Published on November 24th, 2020 for College Green Group.

The answer, of course, is both. Which begs a further question, how do we maximise the opportunities whilst minimising the threats?

The historical context behind China’s recent growth must be understood. A proud nation that was occupied by its bitter rival Japan prior to and during WW2. Despite recent efforts, public animosity remains high; a shared history of ideological totalitarian regimes and a very strong sense of pride (the concept of “face”) which doesn’t seem to allow compromise – at least not in public. 

All this contributes to creating a difficult partner to deal with in terms of global diplomacy and trade. Add to that China now out-stripping the US as a manufacturing economy and its very significant military capacity, and the answer to the second question above seems difficult to fathom.

In this wider, global context, the election success of Joe Biden may well preface a softening of US attitudes to China. But it is striking that China has, if anything, become more willing to engage and compromise when faced with the more aggressive US position under the Trump Presidency. The reverse-Kissinger approach of wielding a big stick then talking quietly behind closed doors appears to have worked. Will a Biden Presidency allow those gains to be eroded? Only time will tell.

In other areas, China has rejected Western concerns over its behaviour. Whether this is its treatment of the Uigur Muslims or Falung Gong, its actions in Tibet, and continuing claim of Taiwan. No international action seems to change its ways. Most recently, much noise was made about its decision to impose new laws on Hong Kong, but this has not stopped China from pressing on, and just this month elected members of Hong Kong’s Legislative Assembly were suspended by decree.

China’s relationship with Russia on the UN Security Council largely prevents any meaningful criticism at this level. And internal challenges to the policies of the Chinese Communist Party are limited, not least because of control over press freedom and access to information. The “Great Firewall of China” consists of 30,000 people censoring the internet, and China ranks 173rd out of 178 nations on the Index of Press Freedom. 

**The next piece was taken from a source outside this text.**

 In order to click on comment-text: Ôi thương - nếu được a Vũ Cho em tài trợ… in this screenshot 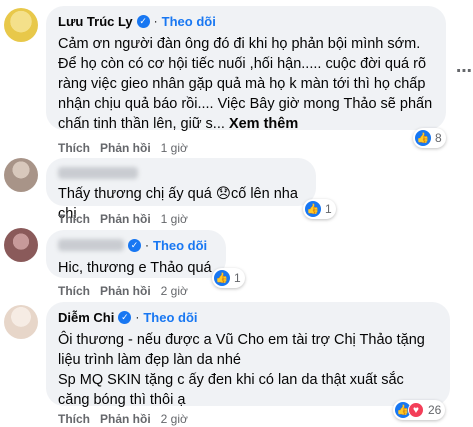, I will do `click(242, 370)`.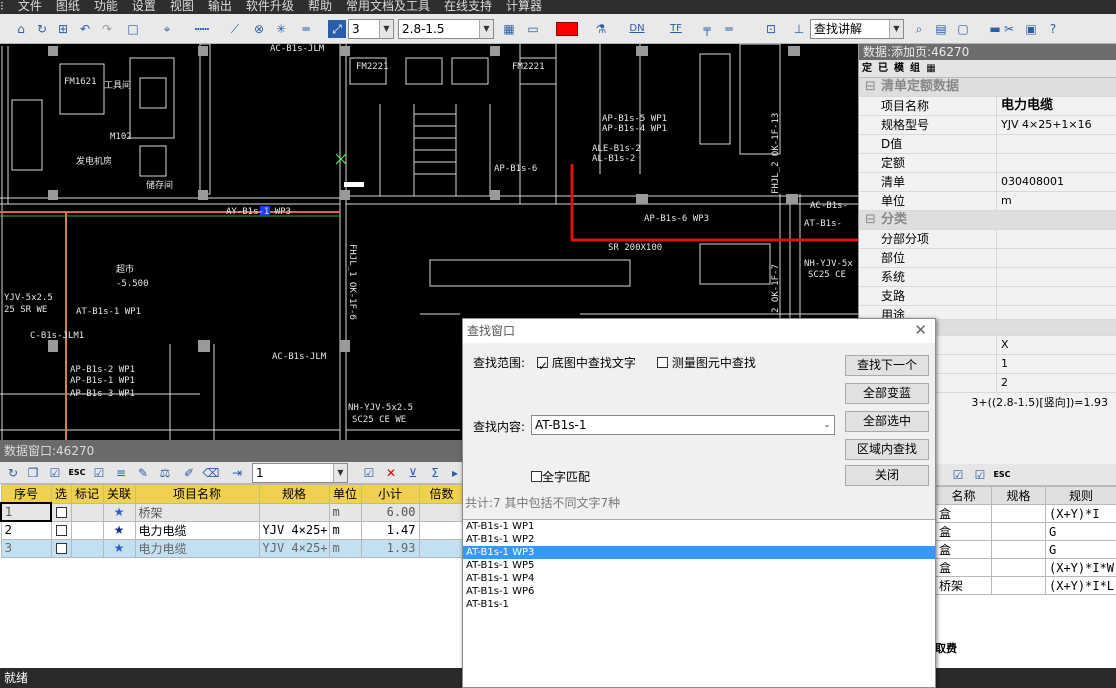  Describe the element at coordinates (1080, 586) in the screenshot. I see `rule-formula: (X+Y)*I*L` at that location. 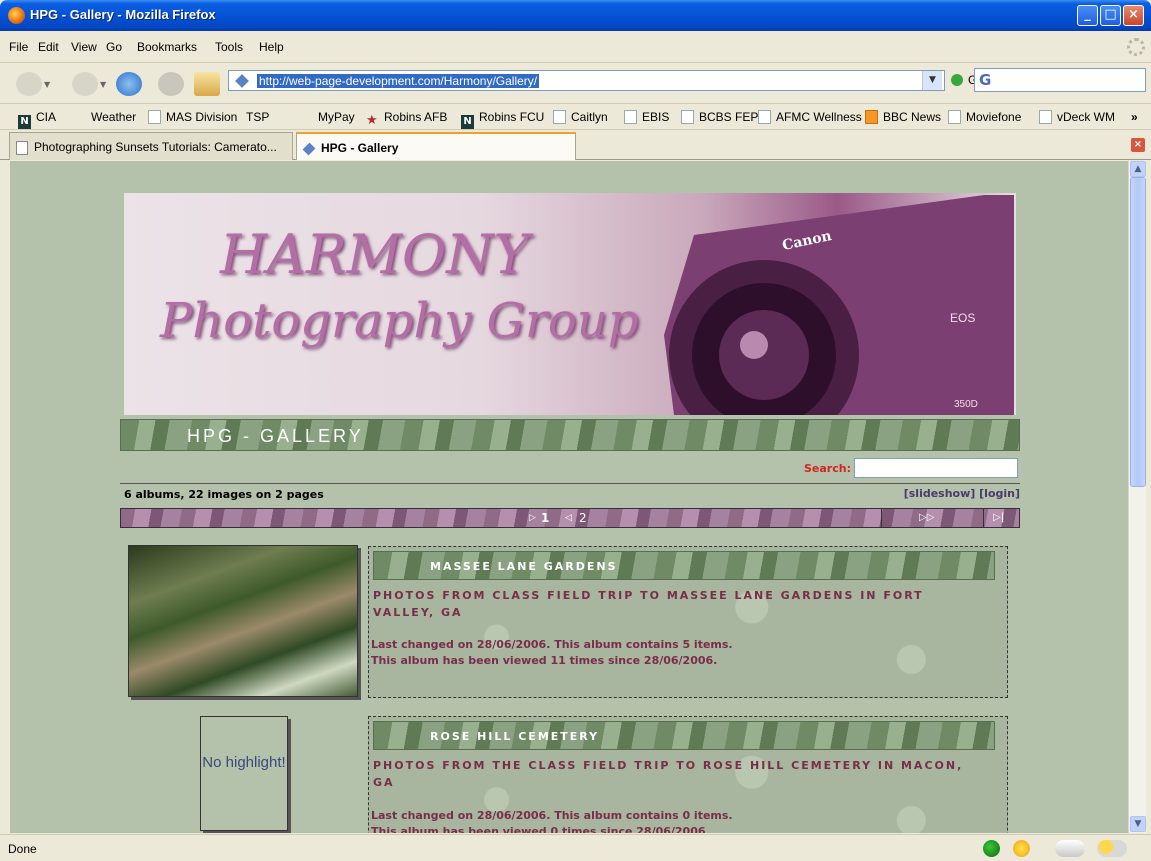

So, it seems unlikely that there will be any awakening of popular discontent in China as most citizens don’t have the global context, however, even if they did, those who might act appear to be benefiting from China’s economic resurgence. 

That said, the property-owning, Chinese middle classes do seem to want more control over their lives. It may be a slow-burn, but a desire for a greater say may well build as prosperity expands further. Especially as more Chinese travel to foreign countries and witness liberal, western democracy in action.

It is in the economic sphere where the greatest opportunity exists. China has a $13.6 trillion economy, (2018 figures) but that is spread across 1.4billion people giving a GDP per head of under $10,000. When compared with the US at $63,000 per head and the UK at $43,000 per head, it’s clear there is a lot of potential purchasing power available should China continue to grow at the pace it has over the past twenty years.

Although in the past there has been evidence suggesting Chinese theft of US Intellectual Property, recently, as China has developed its own innovative technology, it is coming to see the benefit of Intellectual Property Rights as it seeks to defend its own innovation and design advances. 

When China was admitted to the WTO in 2001 it began a process which has undoubtedly benefited western consumers as well as many Chinese people, as growth in trade between China and other nations can be used as a means to secure wider goals in both human and economic rights. This progress will require resolve from the West and other advanced and developing nations, working with China and remaining patient with its occasionally aggressive tactics and refusal to bow to international norms.